Si è confrontato con lo specchio anche prima di girare la scena in cui va a muso duro contro Denzel Washington?

Mentirei se dicessi che non mi tremavano le gambe. Lo stesso è stato la prima volta che mi sono trovato sul set con Denzel. Il macchinista mi ha visto e mi ha detto: “Oh, chiudi la bocca”. È il mio attore preferito in assoluto, e non lo dico solo adesso che abbiamo lavorato insieme. Sei mesi prima di essere preso per The Equalizer 3 mi fecero un’intervista per Vanity Fair in cui mi chiesero chi era il mio attore preferito, ed io risposi Denzel Washington. C’è scritto, nero su bianco. Nelle pause tra una scena e l’altra gli recitavo il monologo di Training Day e mi ha raccontato che la frase “You want to go to jail or go home?” gliela aveva detta davvero un poliziotto anni prima.
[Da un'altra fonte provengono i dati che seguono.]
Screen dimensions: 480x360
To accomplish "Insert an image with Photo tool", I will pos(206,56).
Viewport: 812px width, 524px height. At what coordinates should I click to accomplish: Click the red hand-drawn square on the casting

Ha già nominato Andrea Scarduzio, che in un’intervista per THR Roma si è sfogato dicendo che in America ha trovato la vera meritocrazia, non come in Italia. È d’accordo col suo collega sul fatto che nel Bel paese lavorano sempre gli stessi attori, meglio ancora se usciti da programmi popolari?
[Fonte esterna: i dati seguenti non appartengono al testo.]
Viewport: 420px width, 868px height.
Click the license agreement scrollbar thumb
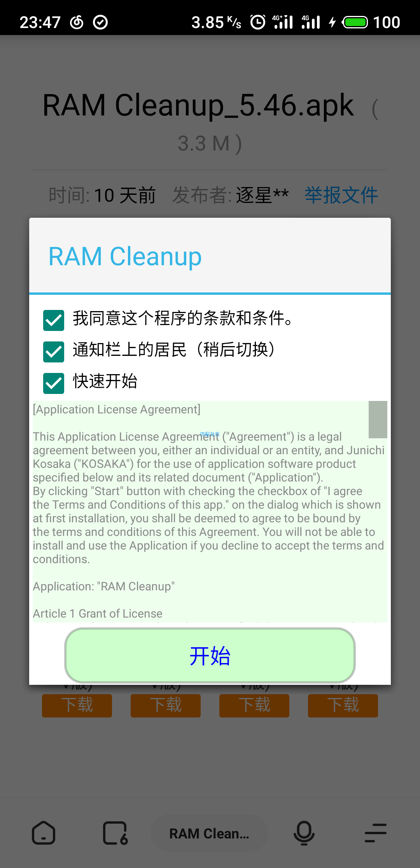coord(378,419)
In verità penso che anche in America, alla fine, i volti sono sempre dei soliti noti. Poi le condizioni sono diverse. Lì c’è un sindacato che tutela gli attori, ma credo sia visibile a tutti che, sul grande schermo, lavorano sempre gli stessi. In questi casi, poi, subentrano le proprie idee e l’esperienza personale, quindi posso comprendere quella di Andrea, pur non ritrovandomici completamente.
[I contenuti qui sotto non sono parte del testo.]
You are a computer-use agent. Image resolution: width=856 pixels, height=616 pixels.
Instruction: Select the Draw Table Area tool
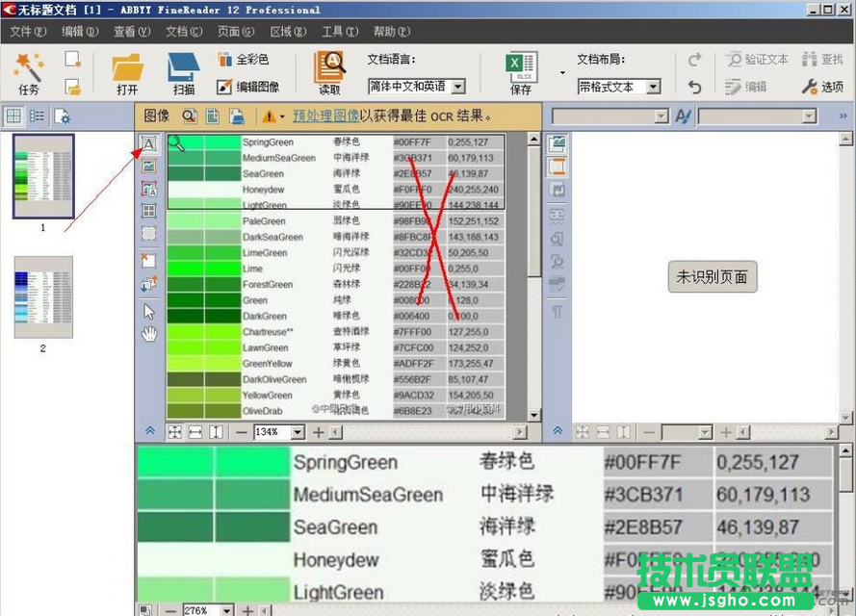[148, 212]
Anche perché per me, con The Equalizer 3, si è trattato della prima esperienza internazionale, pur non trascurando il lavoro fatto con Julian Jarrold, regista di The Good Mothers, già alla regia di The Crown. Sicuramente una produzione come quella di The Equalizer ha un budget più alto e per me è stata una scuola. Non dimenticherò mai Antoine che ci chiama dietro al monitor dopo ogni ciak per farci vedere cosa gli piaceva e cosa no, così da poterlo tenere o cambiare durante la ripresa successiva.

Ha citato il sindacato degli attori americani: cosa ne pensa dello sciopero che stanno attraversando? Deluso che non potrà esserci una promozione internazionale insieme all’intero cast?

Ci sono cose più importanti di un tour promozionale. Questa è una di quelle. Sarebbe stato magnifico girare Miami, Los Angeles e promuovere il film insieme a Antoine e Denzel, ma bisogna rispettare le scelte dei colleghi statunitensi e capire che si stanno battendo per qualcosa più grande.